**Direction**
Render the lines of every entry below as a numbered list, omitting blank lines and leaving the pictures out of your answer.
----
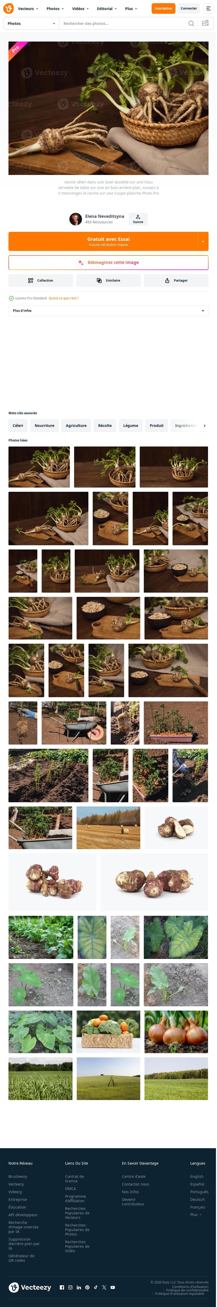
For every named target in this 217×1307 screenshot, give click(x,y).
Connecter (189, 8)
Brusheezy (17, 1173)
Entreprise (17, 1196)
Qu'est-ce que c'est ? (63, 298)
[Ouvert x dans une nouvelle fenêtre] (104, 1285)
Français (193, 1204)
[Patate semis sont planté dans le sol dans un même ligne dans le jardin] (48, 773)
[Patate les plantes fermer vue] (40, 934)
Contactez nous (132, 1181)
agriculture (76, 422)
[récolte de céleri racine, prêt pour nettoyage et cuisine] (40, 615)
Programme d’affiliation (74, 1196)
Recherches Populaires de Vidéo (76, 1244)
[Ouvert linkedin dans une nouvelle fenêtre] (79, 1285)
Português (195, 1189)
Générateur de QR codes (21, 1255)
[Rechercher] (191, 23)
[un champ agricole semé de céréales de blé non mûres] (176, 1076)
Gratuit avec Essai (108, 241)
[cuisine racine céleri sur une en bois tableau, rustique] (168, 668)
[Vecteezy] (8, 8)
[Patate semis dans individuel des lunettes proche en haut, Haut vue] (150, 773)
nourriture (44, 422)
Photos (53, 8)
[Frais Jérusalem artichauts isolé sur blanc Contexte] (176, 825)
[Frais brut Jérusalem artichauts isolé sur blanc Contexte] (52, 880)
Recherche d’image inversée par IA (21, 1224)
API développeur (23, 1212)
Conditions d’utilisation (186, 1283)
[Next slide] (196, 423)
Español (193, 1181)
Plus (129, 8)
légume (130, 422)
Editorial (104, 8)
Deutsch (193, 1196)
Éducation (17, 1204)
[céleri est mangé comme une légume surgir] (190, 516)
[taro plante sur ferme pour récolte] (92, 934)
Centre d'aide (131, 1173)
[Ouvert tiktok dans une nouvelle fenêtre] (96, 1285)
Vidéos (78, 8)
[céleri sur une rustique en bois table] (107, 568)
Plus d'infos (22, 308)
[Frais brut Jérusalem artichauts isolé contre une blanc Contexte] (154, 880)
----
**Final result**
1. For every named target in this 217×1307 screenshot, give click(x,y).
2. Connecter (189, 8)
3. Brusheezy (17, 1173)
4. Entreprise (17, 1196)
5. Qu'est-ce que c'est ? (63, 298)
6. [Ouvert x dans une nouvelle fenêtre] (104, 1285)
7. Français (193, 1204)
8. [Patate semis sont planté dans le sol dans un même ligne dans le jardin] (48, 773)
9. [Patate les plantes fermer vue] (40, 934)
10. Contactez nous (132, 1181)
11. agriculture (76, 422)
12. [récolte de céleri racine, prêt pour nettoyage et cuisine] (40, 615)
13. Programme d’affiliation (74, 1196)
14. Recherches Populaires de Vidéo (76, 1244)
15. [Ouvert linkedin dans une nouvelle fenêtre] (79, 1285)
16. Português (195, 1189)
17. Générateur de QR codes (21, 1255)
18. [Rechercher] (191, 23)
19. [un champ agricole semé de céréales de blé non mûres] (176, 1076)
20. Gratuit avec Essai (108, 241)
21. [cuisine racine céleri sur une en bois tableau, rustique] (168, 668)
22. [Vecteezy] (8, 8)
23. [Patate semis dans individuel des lunettes proche en haut, Haut vue] (150, 773)
24. nourriture (44, 422)
25. Photos (53, 8)
26. [Frais Jérusalem artichauts isolé sur blanc Contexte] (176, 825)
27. [Frais brut Jérusalem artichauts isolé sur blanc Contexte] (52, 880)
28. Recherche d’image inversée par IA (21, 1224)
29. API développeur (23, 1212)
30. Conditions d’utilisation (186, 1283)
31. [Next slide] (196, 423)
32. Español (193, 1181)
33. Plus (129, 8)
34. légume (130, 422)
35. Editorial (104, 8)
36. Deutsch (193, 1196)
37. Éducation (17, 1204)
38. [céleri est mangé comme une légume surgir] (190, 516)
39. [taro plante sur ferme pour récolte] (92, 934)
40. Centre d'aide (131, 1173)
41. [Ouvert tiktok dans une nouvelle fenêtre] (96, 1285)
42. Vidéos (78, 8)
43. [céleri sur une rustique en bois table] (107, 568)
44. Plus d'infos (22, 308)
45. [Frais brut Jérusalem artichauts isolé contre une blanc Contexte] (154, 880)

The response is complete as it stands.